[To be done] Report every line in the items below that contains the word "logo".

[Record extracts]
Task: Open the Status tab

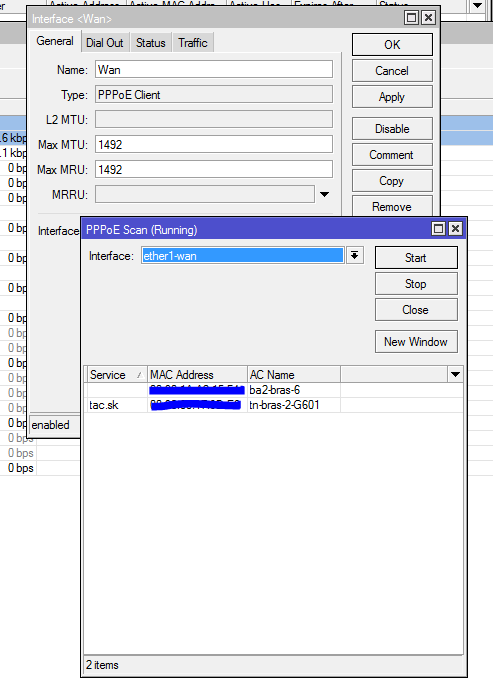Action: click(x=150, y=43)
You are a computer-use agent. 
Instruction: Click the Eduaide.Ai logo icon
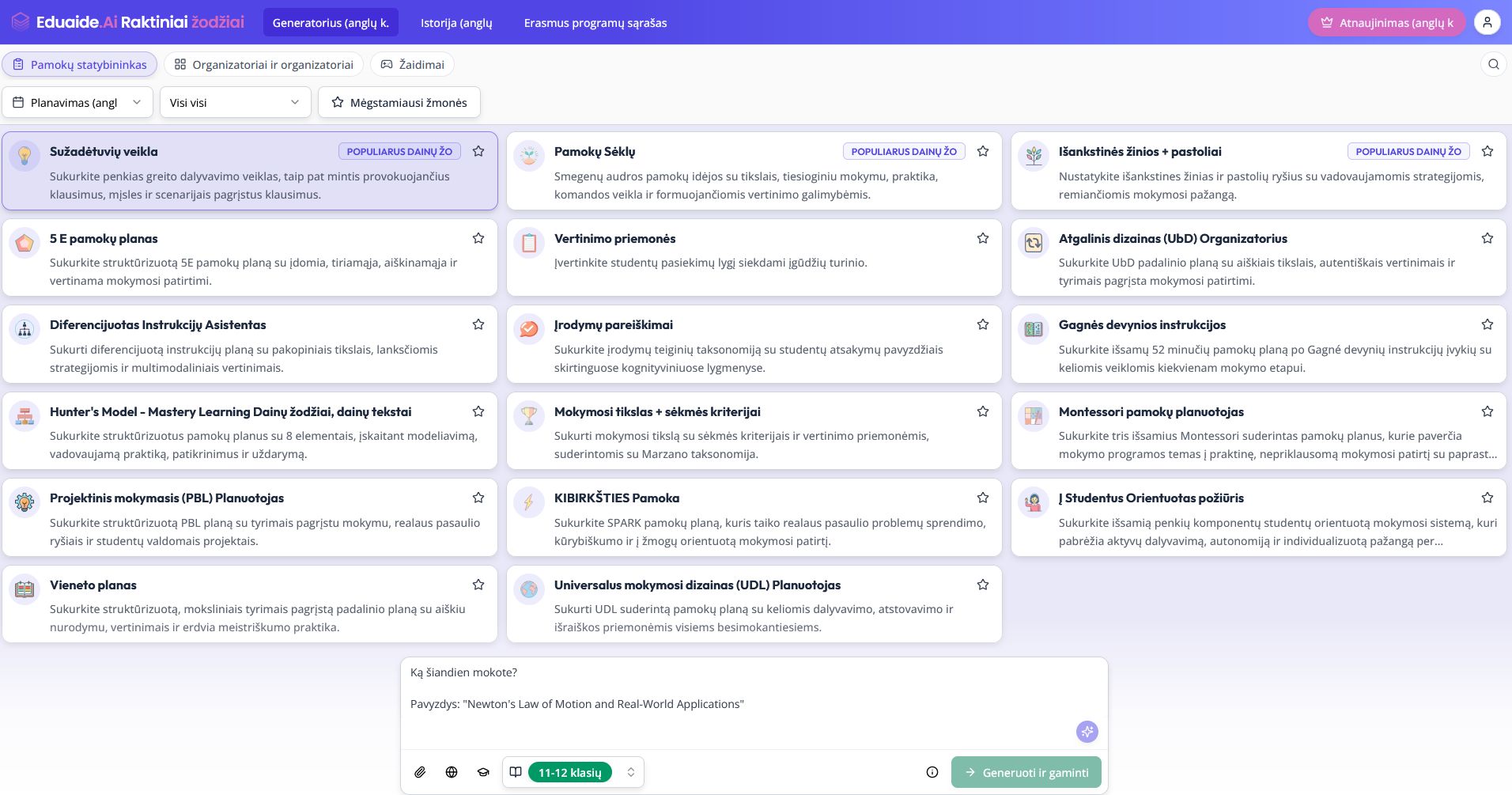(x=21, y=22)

[Solution below]
Instruction: Click the Eduaide.Ai logo icon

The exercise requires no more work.